第42回日本磁気共鳴医学会大会

講演情報

一般演題

躯幹部拡散-基礎

躯幹部拡散-基礎

2014年9月18日(木) 11:20 〜 12:10 第4会場 (3F 源氏の間北)

座長:押尾晃一(慶應義塾大学医学部 放射線診断科)

[O-1-079] 拡散強調画像における脂肪抑制法がADCに与える影響

鈴木真1, 吉丸大輔2, 江島光弘1 (1.東京女子医科大学病院 中央放射線部, 2.東京女子医科大学八千代医療センター 画像検査室)

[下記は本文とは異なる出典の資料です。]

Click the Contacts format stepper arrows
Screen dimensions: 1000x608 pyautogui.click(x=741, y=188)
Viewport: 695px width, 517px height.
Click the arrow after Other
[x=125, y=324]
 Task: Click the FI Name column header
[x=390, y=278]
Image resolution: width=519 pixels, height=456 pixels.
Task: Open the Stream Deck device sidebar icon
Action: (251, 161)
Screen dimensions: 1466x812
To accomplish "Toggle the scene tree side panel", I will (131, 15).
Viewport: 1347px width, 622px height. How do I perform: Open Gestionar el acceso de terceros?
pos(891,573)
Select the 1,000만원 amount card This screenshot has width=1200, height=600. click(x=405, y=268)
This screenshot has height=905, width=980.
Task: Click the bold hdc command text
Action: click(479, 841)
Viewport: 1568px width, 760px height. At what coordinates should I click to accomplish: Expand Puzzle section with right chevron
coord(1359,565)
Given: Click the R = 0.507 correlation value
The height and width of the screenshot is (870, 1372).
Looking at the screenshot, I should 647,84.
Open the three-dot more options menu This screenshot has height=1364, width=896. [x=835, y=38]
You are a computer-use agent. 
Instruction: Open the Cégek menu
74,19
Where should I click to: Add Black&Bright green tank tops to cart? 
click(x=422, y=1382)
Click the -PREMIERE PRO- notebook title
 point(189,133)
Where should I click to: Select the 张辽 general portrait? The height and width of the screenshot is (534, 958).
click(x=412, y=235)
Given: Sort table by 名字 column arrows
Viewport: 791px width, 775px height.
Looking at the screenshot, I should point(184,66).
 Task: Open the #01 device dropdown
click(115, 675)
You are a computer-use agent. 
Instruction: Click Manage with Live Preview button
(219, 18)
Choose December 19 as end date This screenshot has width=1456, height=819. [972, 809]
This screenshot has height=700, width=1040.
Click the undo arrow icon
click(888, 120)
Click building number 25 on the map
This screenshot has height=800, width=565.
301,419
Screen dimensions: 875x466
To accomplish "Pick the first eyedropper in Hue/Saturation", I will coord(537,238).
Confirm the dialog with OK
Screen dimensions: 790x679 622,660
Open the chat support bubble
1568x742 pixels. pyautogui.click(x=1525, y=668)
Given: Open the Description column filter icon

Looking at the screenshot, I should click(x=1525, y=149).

【目的】拡散強調画像は一般的にsingle-shot EPI(ssh-EPI)法を用いることが多い。しかしssh-EPI法は様々な欠点もあり、その中にケミカルシフトアーチファクト、Nハーフアーチファクトという問題がある。よって拡散強調画像において脂肪抑制法は必須であるが、脂肪抑制法には様々な手法がある。本研究では、骨盤部の前立腺周辺においての拡散強調画像における脂肪抑制法がADCに与える影響について検討した。
【使用装置・方法】使用装置は東芝社製Vantage Titan 1.5Tである。当施設の倫理委員会の承認を得、同意の得られた健常の男性ボランティア12名(34.8±7.9歳)の骨盤部の拡散強調像を撮像した。脂肪抑制法としてCHESS、Enhanced Fat Free、PASTA、STIRの4種類と、脂肪抑制無しの計5種類撮像した。得られた画像より、(1)前立腺内腺域のADCを計測し、それぞれの脂肪抑制法で検討した。(2)脂肪抑制なしのb1000画像において脂肪の信号をROI(ROIa)で囲い、同じ位置で脂肪抑制法ありの画像でROI(ROIb)を囲い、得られた値より脂肪抑制率を求めた。(3)脂肪抑制法ありのb1000画像において、血管や信号ムラを含まない筋肉の位置でROI(ROIc)を囲い、ROIbとROIcより画像の不均一性を求めた。(4)脂肪抑制法ありのb0画像より、同一関心領域法でSNRを求めた。それぞれの実験において有意差検定を行った。
【結果】(1)ではPASTAのADCが有意に低かった。(2)ではCHESSの脂肪抑制率が有意に悪く、(3)でも同様にCHESSの不均一性が有意に高かった。(4)ではSTIRのSNRが有意に低かった。
【考察】PASTAによる脂肪抑制法が他の脂肪抑制法に比べて有意にADCが低かった。(2)、(3)より脂肪抑制ムラが多く、不均一な画像となる脂肪抑制法はCHESSであり、PASTAは均一な脂肪抑制が行えていた。(4)よりSNRはSTIRが一番低く、PASTAは若干低いものの、有意差はでなかった。よってPASTAは均一な脂肪抑制が行われているにも関わらず、ADCが低くなることがわかった。